Work to be completed: Your task is to return all the entries below exactly, with every picture omitted.

[Dataset entries]
——

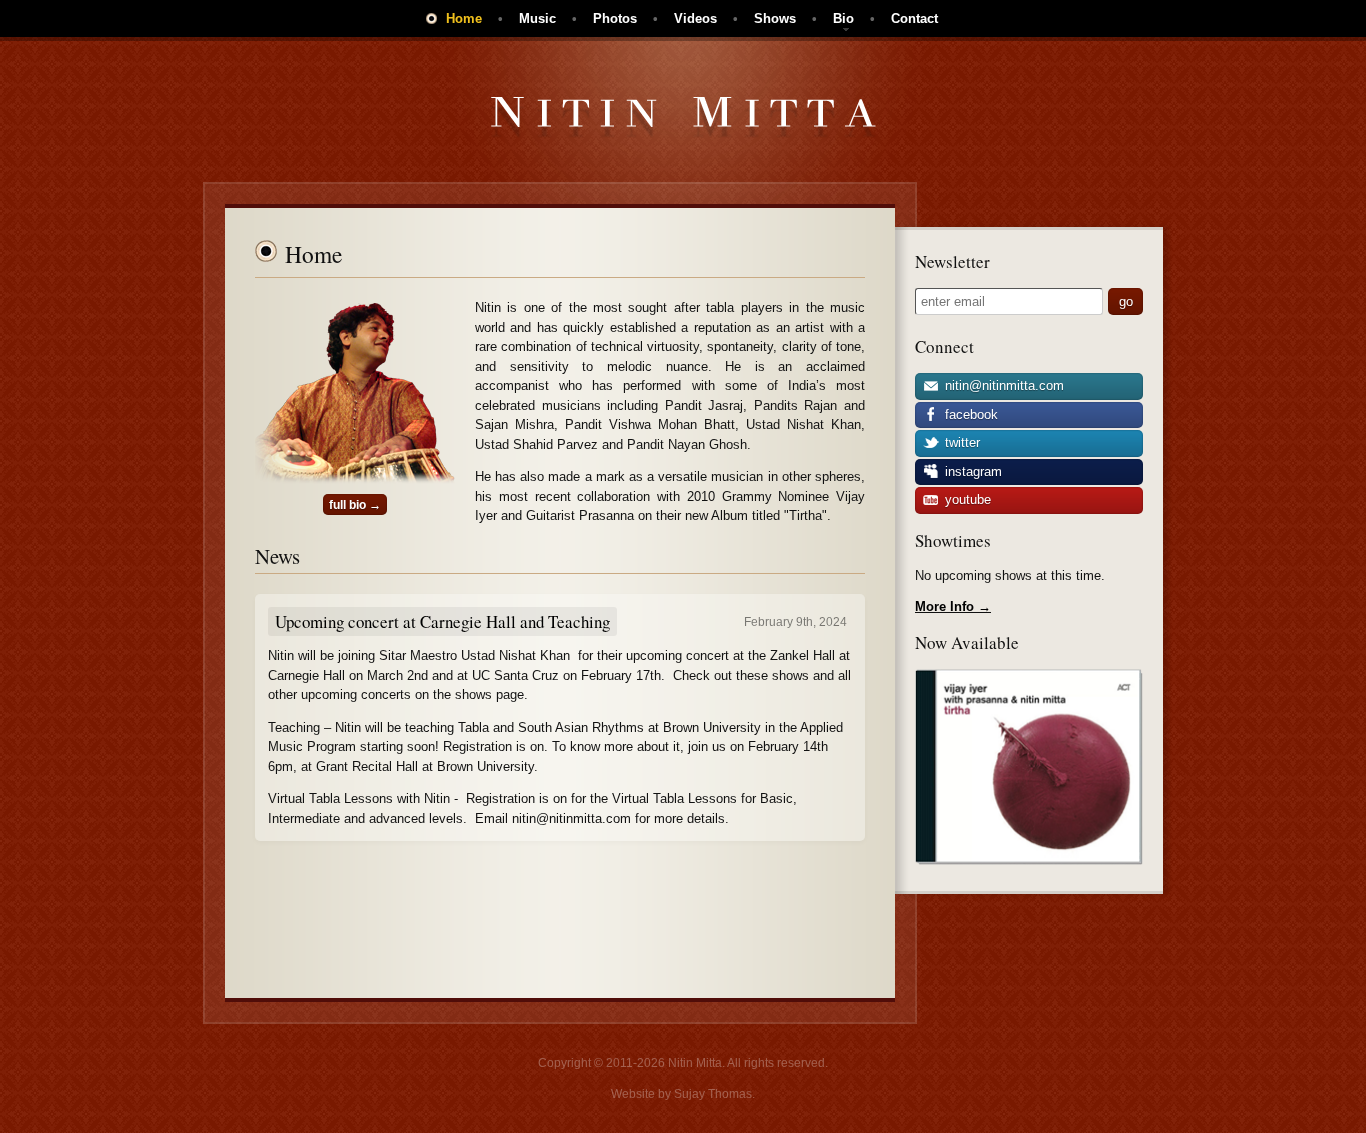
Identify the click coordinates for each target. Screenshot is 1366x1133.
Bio (843, 18)
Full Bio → (355, 504)
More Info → (953, 606)
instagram (971, 471)
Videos (695, 18)
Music (537, 18)
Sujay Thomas (713, 1094)
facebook (969, 414)
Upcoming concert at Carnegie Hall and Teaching (442, 621)
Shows (775, 18)
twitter (960, 442)
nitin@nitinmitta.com (1002, 385)
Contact (914, 18)
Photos (615, 18)
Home (464, 18)
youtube (966, 499)
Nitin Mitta (683, 117)
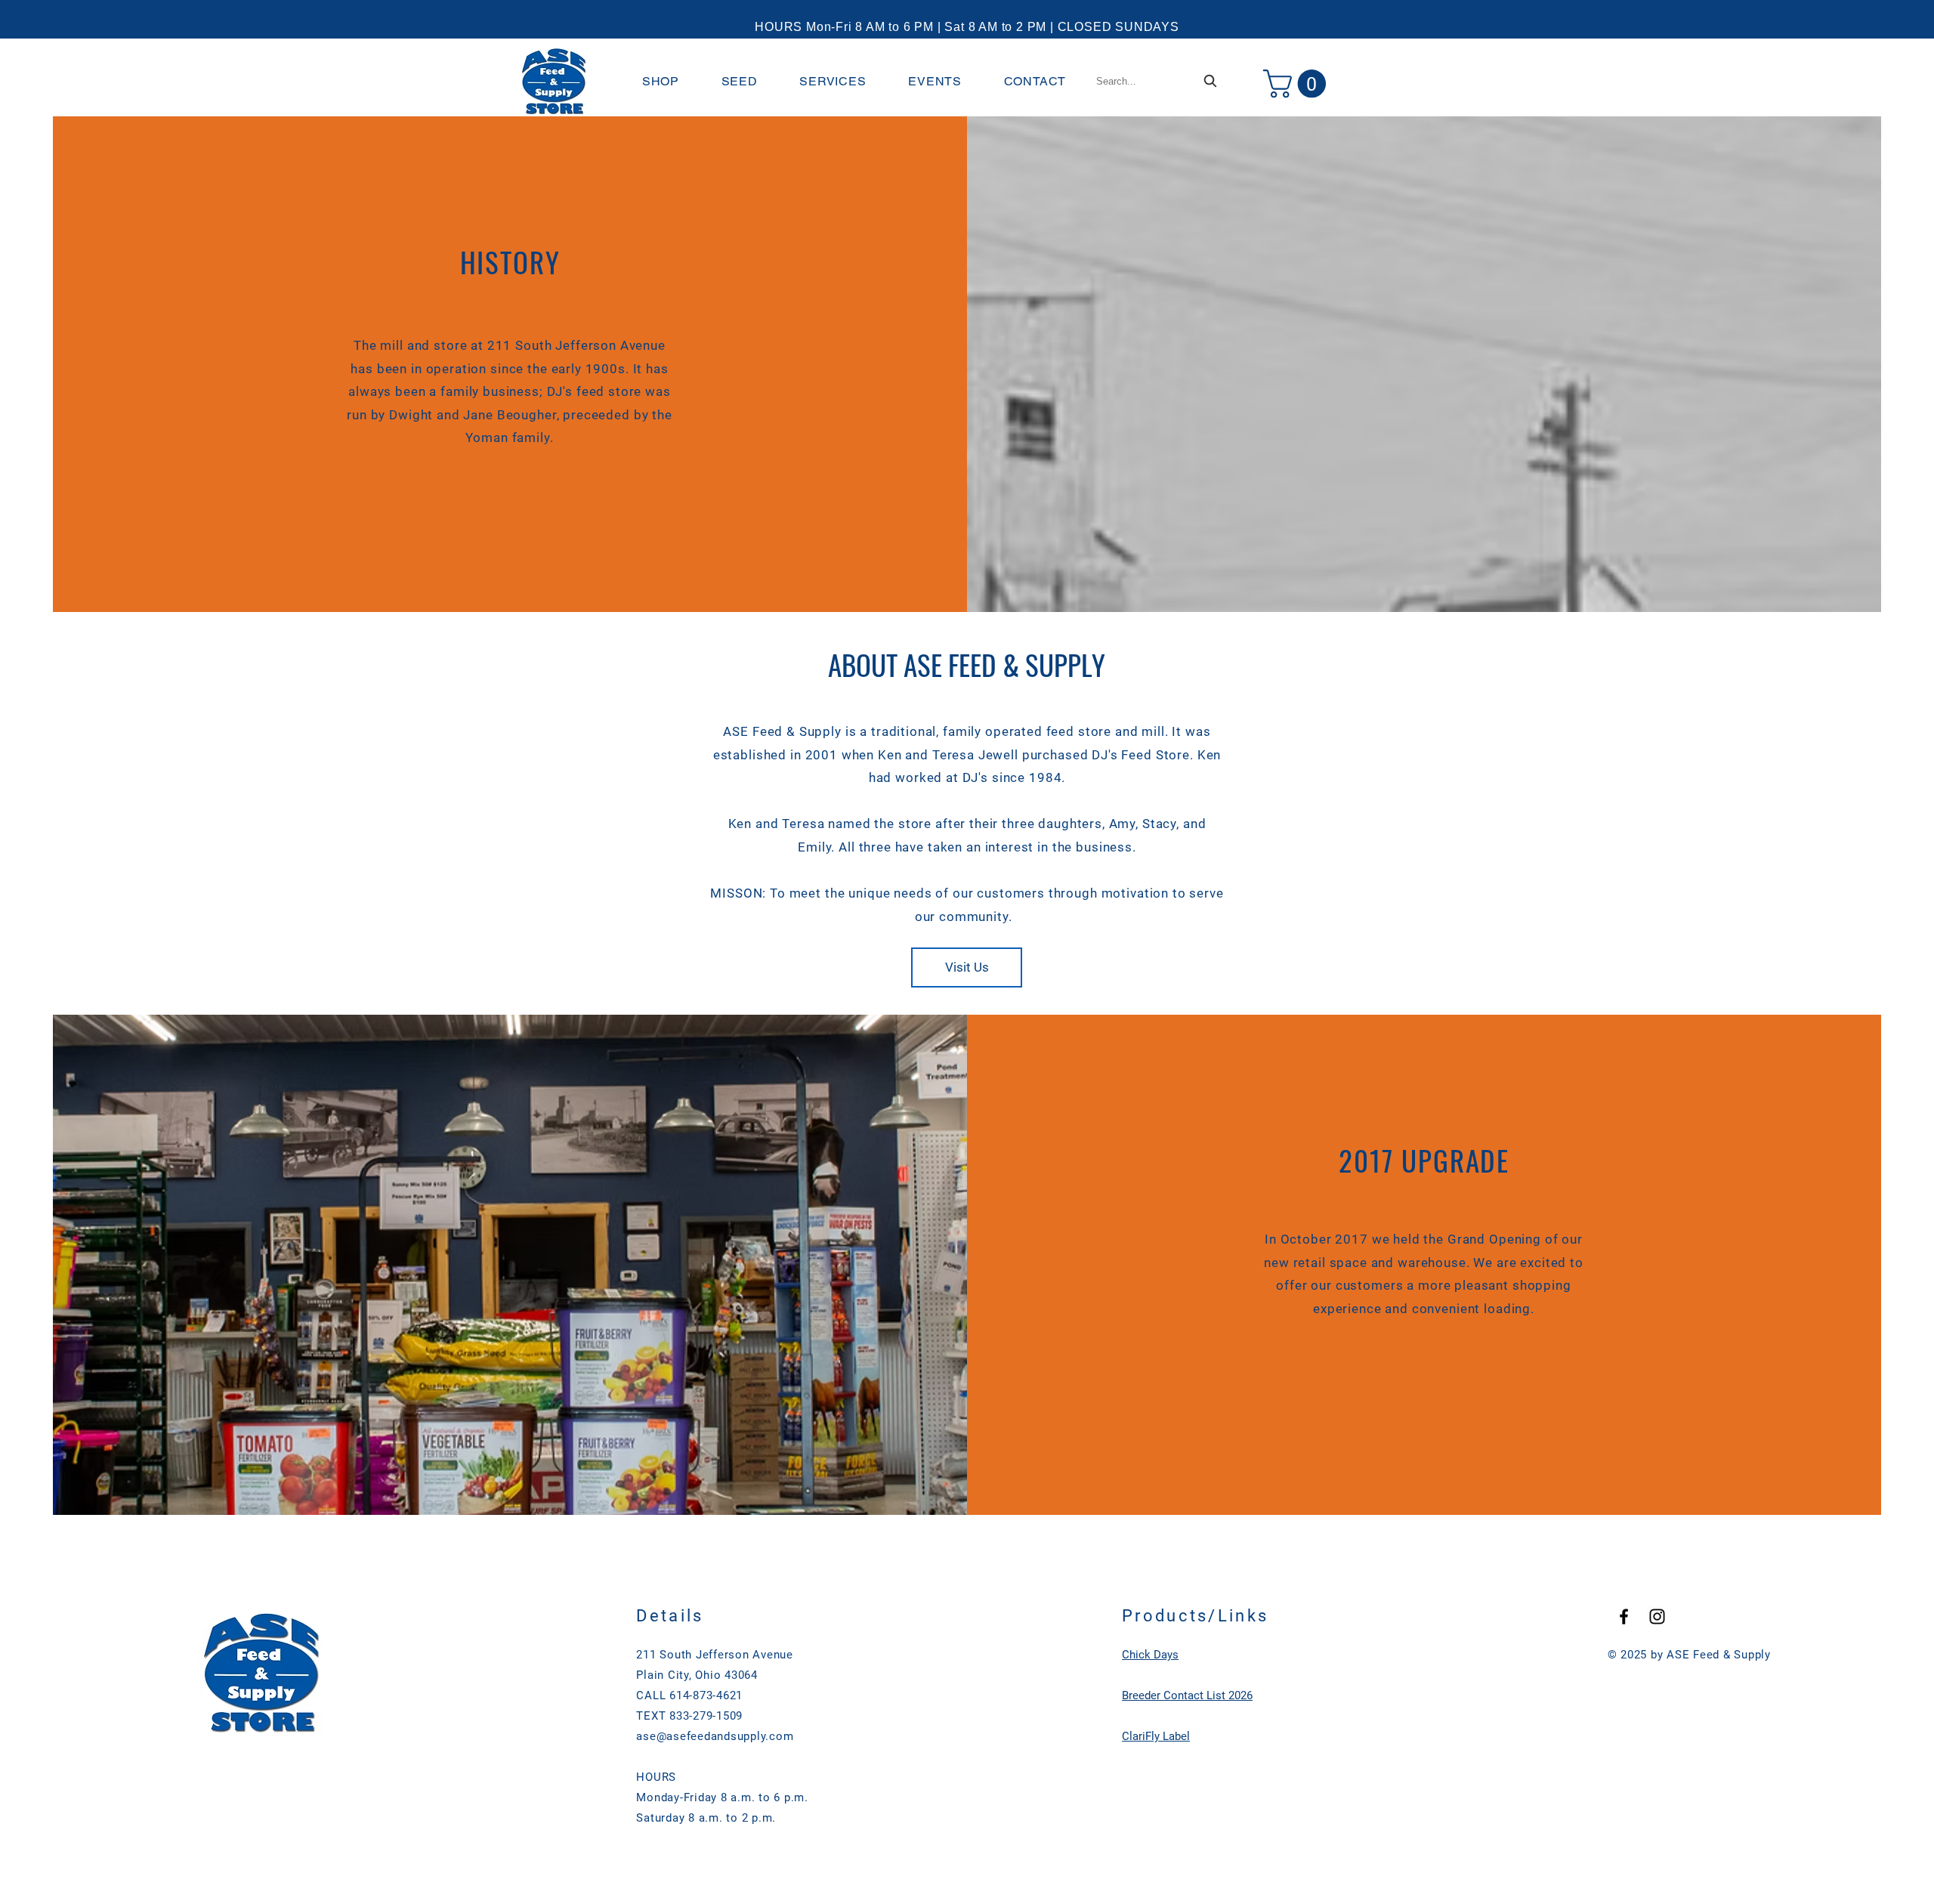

——

Result:
Identify the click coordinates for each target. Screenshot is 1366x1133.
Bio (843, 18)
Full Bio → (355, 504)
More Info → (953, 606)
instagram (971, 471)
Videos (695, 18)
Music (537, 18)
Sujay Thomas (713, 1094)
facebook (969, 414)
Upcoming concert at Carnegie Hall and Teaching (442, 621)
Shows (775, 18)
twitter (960, 442)
nitin@nitinmitta.com (1002, 385)
Contact (914, 18)
Photos (615, 18)
Home (464, 18)
youtube (966, 499)
Nitin Mitta (683, 117)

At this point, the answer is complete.